Sabíamos sólo de oídos de la existencia del Rickys Bar, en la carretera de Rosarito a Ensenada, en Baja California Norte. No tiene redes sociales y su locación no es exacta en Google Maps. Es famoso porque ahí iba a echar trago Leonardo Di Caprio durante la filmación de Titanic, y también Russell Crowe cuando hizo Master and Commander; ambas películas producidas en los Baja Studios de Twentieth Century Fox.
Llegamos a medio día. Lo ubicamos por el letrero exterior. Parecía cerrado, pero en la puerta decía Open. Entramos inseguros porque estaba algo oscuro, solo la tele del fondo brillaba con una película de Cantinflas. De pronto, entre las paredes tapizadas con billetes de un dólar, descubrimos a Ricky sentado detrás de la barra. Levantó la mirada, se alzó el sombrero y nos dijo con una voz ronca, casi afónica: “Bienvenidos, ¿qué les sirvo? Pasen, ahorita pongo música y prendo todo”. Éramos los únicos en el bar, así que tuvimos una conversación larga y tendida con él. De fondo puso un popurrí de cumbias.
Por dentro, el bar tiene una personalidad inigualable. Cada objeto parece contar una historia y uno puede pasar horas viendo cada detalle (e imaginar el nivel de fiesta detrás): un sillón reclinable al fondo, polaroids de mujeres topless, un tubo de baile y brassieres colgados como trofeos. También están los cables sueltos, las sillas y mesas de plástico, la marquesina de una pareja (hombre y mujer) hawaiana para colocar el rostro y tomarse la foto del recuerdo, y el lavabo compartido afuera de los baños )con jabón en polvo en una bandejita para lavarte las manos).
Luego de destaparnos unas cervezas “bien frías, como nalga de Pingüino”, Ricky nos contó que el bar está por cumplir 30 años desde que lo inauguró, y él empieza a considerar retirarse. “Retirarme a tiempo como un buen boxeador”, dice con una risa particular que jala aire en vez de exhalarlo y rechina de una forma tan graciosa que contagia. Nos enteramos también que, durante sus visitas a Rickys Bar, Leo tomaba Buchanan’s, y Russell, “su cheve y su tequila; su seicito de Tecate y Corralejo”.
Ricky no para de contar anécdotas.
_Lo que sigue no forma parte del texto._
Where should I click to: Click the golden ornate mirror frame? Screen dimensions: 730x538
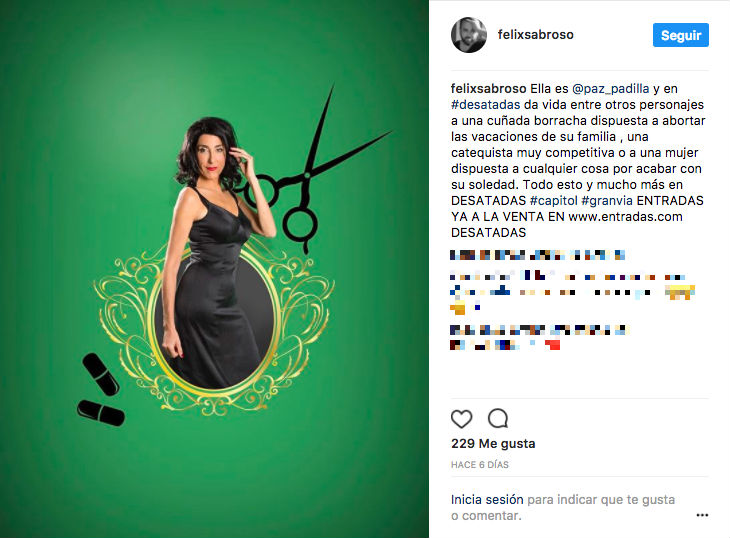coord(214,326)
Se toma su tiempo para narrar cada detalle, hacer bromas y albures. La conversación continúa en la terraza abierta al fondo, que tiene una vista privilegiada al mar. Ahí nos prepara unas margaritas a su estilo: las bautiza al final con unas gotas extra directo de la botella de tequila Tradicional. Pasamos más horas de las que pensamos, disfrutando el momento y el hallazgo. Al final, hasta intentamos subir por el tubo de baile. Ricky lo trepa con la habilidad de una ardilla y toca la campana para celebrarlo. Tuvimos que irnos antes del atardecer (que debe ser una vista magnífica), pero con un shot de Don Julio de despedida. Así de bien atendidos.
El bar es una cápsula del tiempo, y Ricky, un cantinero de vocación. Gran cabildeador con las autoridades y el mercado negro, de esos valientes carismáticos para ambos bandos, en peligro de extinción, que además atiende a diario su negocio y sabe gozar con su clientela.
Rickys Bar es una parada obligada para cualquier viajero que disfruta del encuentro genuino con la vida local y honra a los pequeños bares de antaño en el mundo.